Instruction: Present the data from its first line through the line containing "Action: point(159,77)" as a Markdown table with the columns Row and Text, numbering each line and leaving out blank lines.

Items:
>> start

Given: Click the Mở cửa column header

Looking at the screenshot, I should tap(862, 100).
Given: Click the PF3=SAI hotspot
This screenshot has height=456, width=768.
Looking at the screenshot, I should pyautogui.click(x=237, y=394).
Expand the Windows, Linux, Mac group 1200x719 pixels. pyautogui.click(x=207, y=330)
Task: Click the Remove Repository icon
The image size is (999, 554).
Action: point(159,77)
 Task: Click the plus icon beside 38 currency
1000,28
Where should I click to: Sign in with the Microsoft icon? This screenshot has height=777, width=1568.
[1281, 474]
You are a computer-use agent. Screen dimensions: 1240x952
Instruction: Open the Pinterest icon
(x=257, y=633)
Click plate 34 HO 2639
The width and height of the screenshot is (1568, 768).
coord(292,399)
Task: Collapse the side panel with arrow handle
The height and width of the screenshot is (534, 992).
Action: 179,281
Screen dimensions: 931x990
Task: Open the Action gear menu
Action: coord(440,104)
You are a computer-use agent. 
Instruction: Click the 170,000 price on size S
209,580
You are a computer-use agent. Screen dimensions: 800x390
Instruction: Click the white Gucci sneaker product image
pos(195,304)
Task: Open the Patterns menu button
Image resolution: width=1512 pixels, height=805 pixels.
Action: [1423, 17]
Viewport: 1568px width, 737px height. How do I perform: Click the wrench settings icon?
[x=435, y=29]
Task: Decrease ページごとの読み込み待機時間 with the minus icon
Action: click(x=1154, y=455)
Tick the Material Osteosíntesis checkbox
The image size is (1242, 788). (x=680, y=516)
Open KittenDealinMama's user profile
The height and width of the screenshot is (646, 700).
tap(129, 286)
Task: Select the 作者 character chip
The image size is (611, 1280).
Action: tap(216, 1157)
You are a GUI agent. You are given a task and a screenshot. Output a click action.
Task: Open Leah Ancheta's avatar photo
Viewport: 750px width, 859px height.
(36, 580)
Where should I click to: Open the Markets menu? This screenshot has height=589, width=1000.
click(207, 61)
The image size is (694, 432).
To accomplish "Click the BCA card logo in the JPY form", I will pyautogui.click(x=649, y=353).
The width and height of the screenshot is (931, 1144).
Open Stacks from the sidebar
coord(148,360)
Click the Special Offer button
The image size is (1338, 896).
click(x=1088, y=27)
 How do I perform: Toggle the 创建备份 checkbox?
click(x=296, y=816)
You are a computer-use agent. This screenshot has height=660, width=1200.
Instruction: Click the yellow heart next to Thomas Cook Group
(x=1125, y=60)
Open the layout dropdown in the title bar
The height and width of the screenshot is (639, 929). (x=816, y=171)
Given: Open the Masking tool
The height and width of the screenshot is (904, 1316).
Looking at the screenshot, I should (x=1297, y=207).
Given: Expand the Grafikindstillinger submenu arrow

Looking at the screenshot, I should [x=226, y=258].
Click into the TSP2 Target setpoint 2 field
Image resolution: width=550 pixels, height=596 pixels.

>> end

Task result:
| Row | Text |
|---|---|
| 1 | Given: Click the Mở cửa column header |
| 2 | Looking at the screenshot, I should tap(862, 100). |
| 3 | Given: Click the PF3=SAI hotspot |
| 4 | This screenshot has height=456, width=768. |
| 5 | Looking at the screenshot, I should pyautogui.click(x=237, y=394). |
| 6 | Expand the Windows, Linux, Mac group 1200x719 pixels. pyautogui.click(x=207, y=330) |
| 7 | Task: Click the Remove Repository icon |
| 8 | The image size is (999, 554). |
| 9 | Action: point(159,77) |